Our Klamath Basin Water Crisis
Upholding rural Americans' rights to grow food,
own property, and caretake our wildlife and natural resources.
Dam removals could cost millions
BPA's electricity users could pay up to $550 million a year if four lower Snake River dams were removed By Rocky Barker -
Idaho Statesman Edition Date: 03/03/07
The Bonneville Power Administration estimates Northwest electricity ratepayers could pay $400 million to $550 million a year to replace the power capabilities of the four lower Snake River dams if those dams were removed. BPA markets about 40 percent of the electricity consumed in the Pacific Northwest, including 20 percent of the power in Idaho. Treasure Valley residents and other customers of Idaho Power Co. are not directly affected by BPA rates or costs.

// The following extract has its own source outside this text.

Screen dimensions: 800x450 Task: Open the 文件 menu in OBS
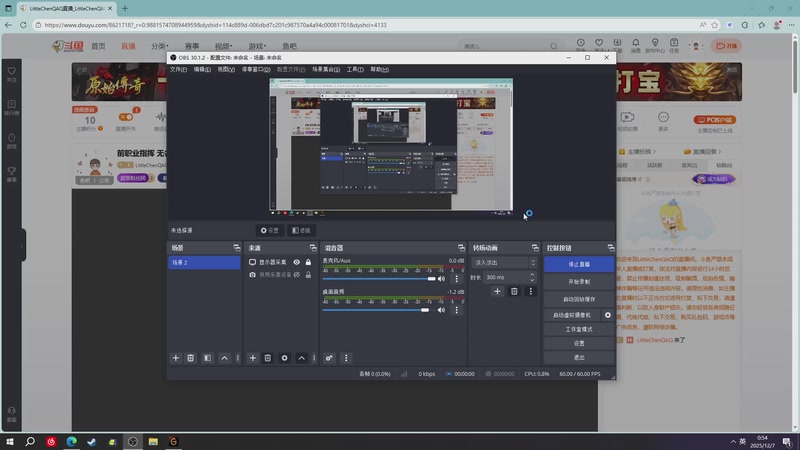[178, 70]
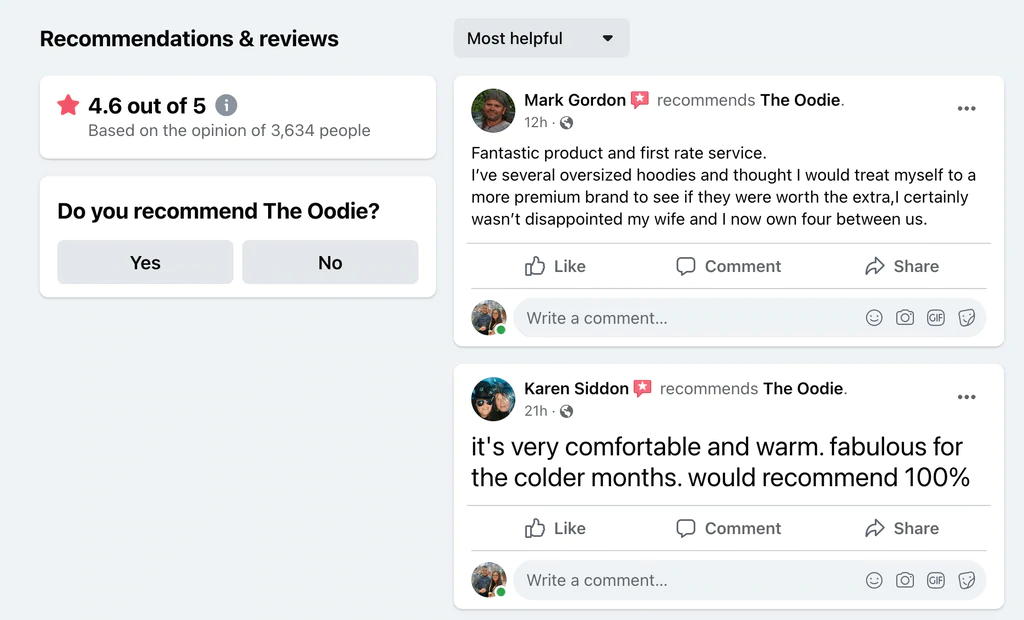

BPA's analysis is higher than environmental and sport fishing groups estimate. State, tribal and U.S. Fish and Wildlife Service biologists say removing the four dams in Washington is the best and perhaps only way to restore wild salmon runs in Idaho and eastern Oregon.
"These dams produce enough electricity to supply a city about the size of Seattle at a very low cost," said Steve Wright, BPA administrator. "Their output cannot be replaced easily or inexpensively."
The Northwest Energy Coalition, a group dedicated to energy conservation and renewable energy, estimates that replacing the dam's electricity with conser-vation and wind power would increase utility costs between $79 million and $170 million — a 65-cent- to $2-a-month increase for residential customers. Its estimate came in a report released in 2006 by dam-removal advocates called Revenue Stream.
Opponents of dam removal have been critical of those numbers.
"Removing the lower Snake River dams would create more problems than would be solved," said Terry Flores, executive director of Northwest RiverPartners, a group of Northwest businesses that opposes dam removal.
Now the Independent Economic Analysis Board, convened by the Northwest Power and Conservation Council, supports critics' claims.
"The Revenue Stream report underestimates hydropower replacement costs by enough to invalidate their main result that the region could save money by removing the dams," the board said in a report. But it called for new, updated economic studies.
"We applaud the IEAB's call for additional economic study of the removal of the four lower Snake River dams," said Nicole Cordan, policy and legal director with Save Our Wild Salmon.
The electricity BPA markets is produced at 31 federal dams in the Northwest and one nuclear plant, and is sold to more than 140 Northwest utilities including rural cooperatives and the city of Idaho Falls.
These wholesale customers pay $27.30 per megawatt hour or 2.73 cents a kilowatt hour. Removing the dams would cost an extra $7 to $9 a megawatt hour, BPA spokesman Scott Simms said. These public utilities have to add the costs of administration and transmission to their rates.
A typical residential power customer of a utility that buys all its power from BPA uses 1,100 kilowatts hour of power a month and would pay an additional $7.70 to $9.90 monthly, using BPA estimates.
Reps. Jim McDermott, D-Wash., and Tom Petri, R-Wis., plan legislation that requires the Government Accounting Office to conduct a comprehensive analysis on the economic effects of removing the dams and restoring salmon.